I watched it. It's no different then FA now. Not even that shocking.


----------



## Sergei Sóhomo (Dec 19, 2016)

Rant said:


> I watched it. It's no different then FA now. Not even that shocking.



Oh shit that's some major burn


----------



## CosmicEternity (Dec 19, 2016)

I honestly don't know why the internet has to be so judgmental about furries, they're just normal people like you and me just with a different taste/preference to most people who don't know the real truth about the fandom... Just because of a few of them that maybe more means some people just generalise about the whole fandom.


----------



## Sergei Sóhomo (Dec 19, 2016)

CosmicEternity said:


> I honestly don't know why the internet has to be so judgmental about furries, they're just normal people like you and me just with a different taste/preference to most people who don't know the real truth about the fandom... Just because of a few of them that maybe more means some people just generalise about the whole fandom.



"Normal" is highly debatable and the real truth is that it _was _only able to get up off the ground because of fetish groups.


And it's not just the internet.

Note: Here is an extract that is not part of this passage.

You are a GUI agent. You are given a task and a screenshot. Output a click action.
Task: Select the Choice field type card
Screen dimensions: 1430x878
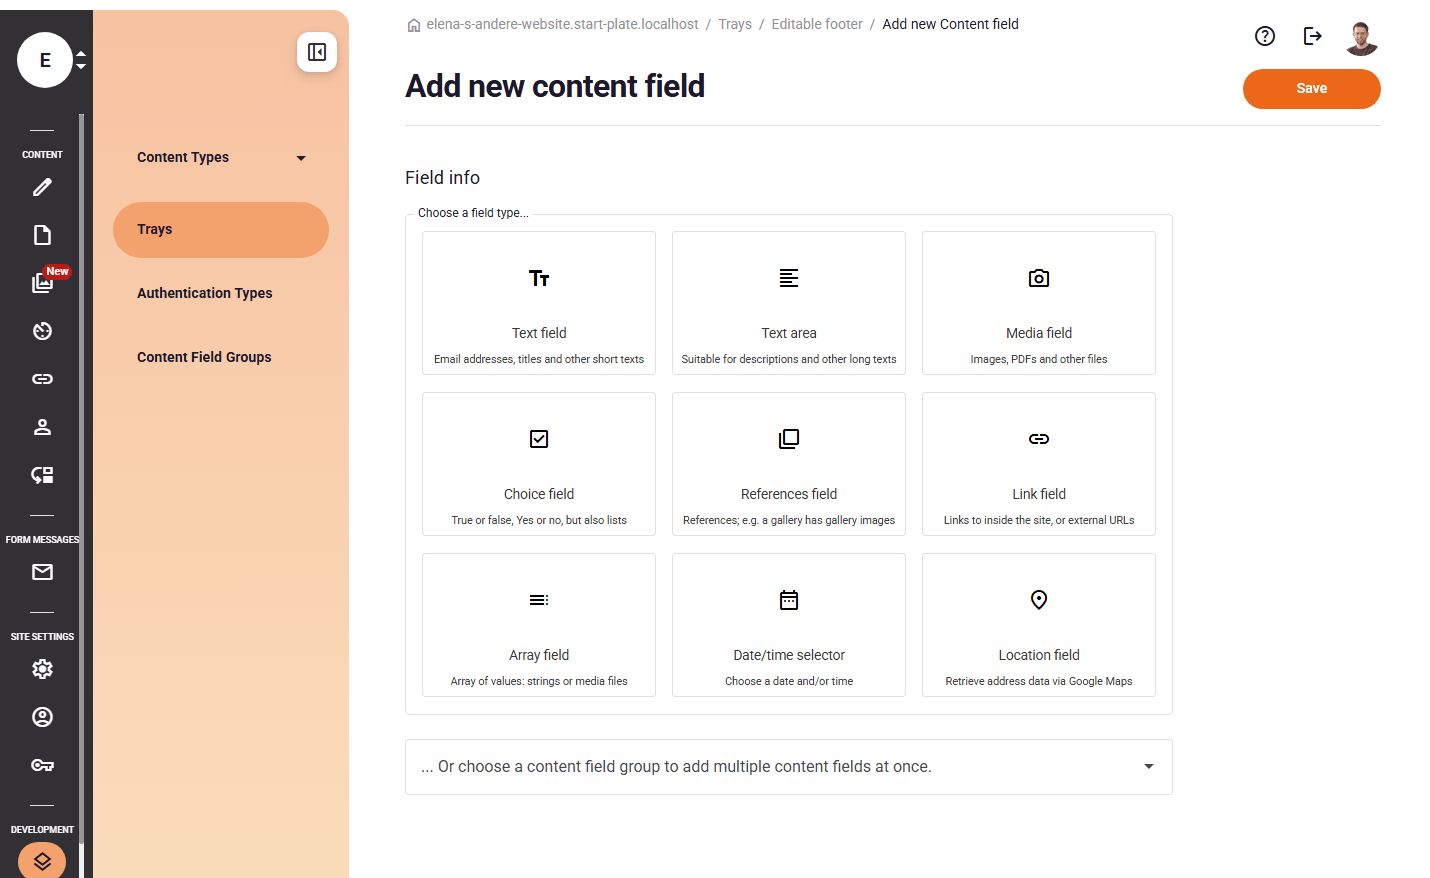tap(539, 464)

It's offline as well


----------



## Xandran (Dec 19, 2016)

But lot's who dislike like furries are mostly dumb arseholes who both can't handle that people like different things & are too dense to get that its another sub genre of sci-fi/fantasy. At /r/Buildapc i asked for help with ram but instead i got called a troll & had a user use the fact i post at /r/Furry as proof i was a troll.

But i love how most non-furs or haters say they hate when furries go on about the fandom, but have no problem when a metal/anime/gamer do the same thing.


----------



## Yakamaru (Dec 19, 2016)

Xandran said:


> But lot's who dislike like furries are mostly dumb arseholes who both can't handle that people like different things & are too dense to get that its another sub genre of sci-fi/fantasy. At /r/Buildapc i asked for help with ram but instead i got called a troll & had a user use the fact i post at /r/Furry as proof i was a troll.
> 
> But i love how most non-furs or haters say they hate when furries go on about the fandom, but have no problem when a metal/anime/gamer do the same thing.


It's called being an idiot, and you should ignore those idiots.


----------



## Yakamaru (Dec 19, 2016)

Sergei Sóhomo said:


> Never heard of a majority of them. I've gotta check them out when I get the chance


Checked out anyone yet? I would highly recommend The Rageaholic, his rants are fucking awesome.


----------



## Sergei Sóhomo (Dec 19, 2016)

Xandran said:


> But lot's who dislike like furries are mostly dumb arseholes who both can't handle that people like different things & are too dense to get that its another sub genre of sci-fi/fantasy. At /r/Buildapc i asked for help with ram but instead i got called a troll & had a user use the fact i post at /r/Furry as proof i was a troll.
> 
> But i love how most non-furs or haters say they hate when furries go on about the fandom, but have no problem when a metal/anime/gamer do the same thing.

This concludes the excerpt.